(Aim of the task) Render the stretch from the line containing "The height and" through the line containing "point(10,104)" as a Markdown table with the columns Row and Line, skipping any blank lines and leaving out the pictures.

(Information shown)
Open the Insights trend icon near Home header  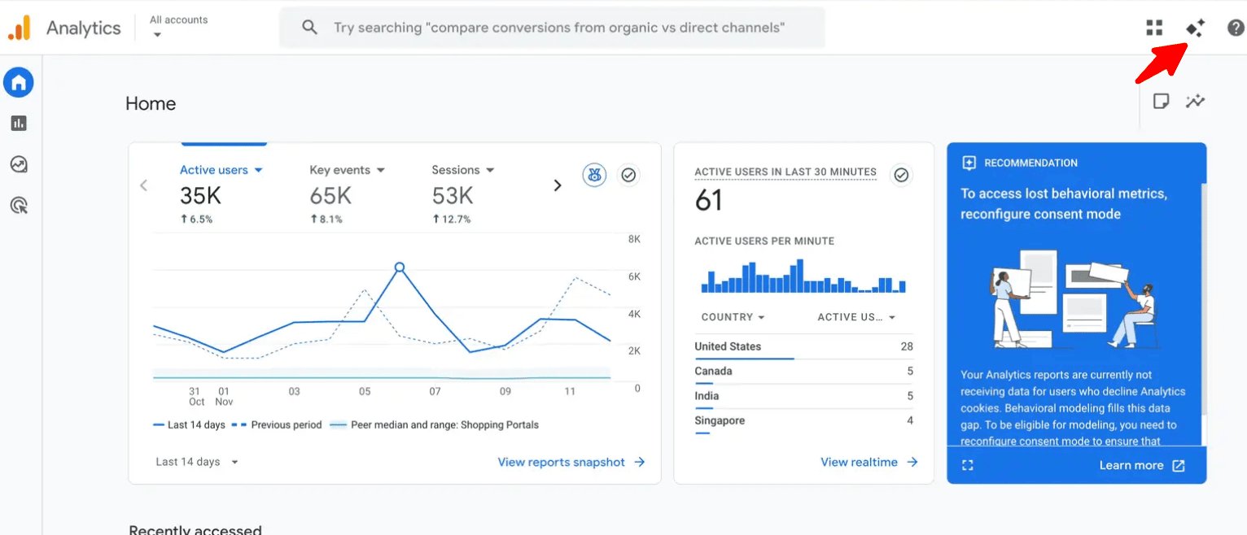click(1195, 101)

==

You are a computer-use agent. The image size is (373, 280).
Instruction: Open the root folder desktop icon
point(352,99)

---

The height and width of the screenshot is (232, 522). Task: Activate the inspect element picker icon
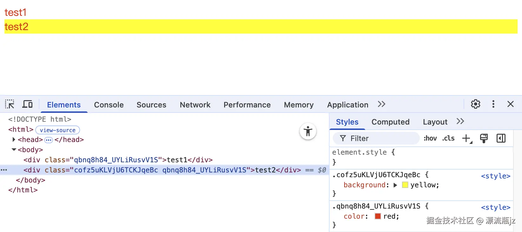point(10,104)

(Response to the exercise)
| Row | Line |
|---|---|
| 1 | The height and width of the screenshot is (232, 522). Task: Activate the inspect element picker icon |
| 2 | point(10,104) |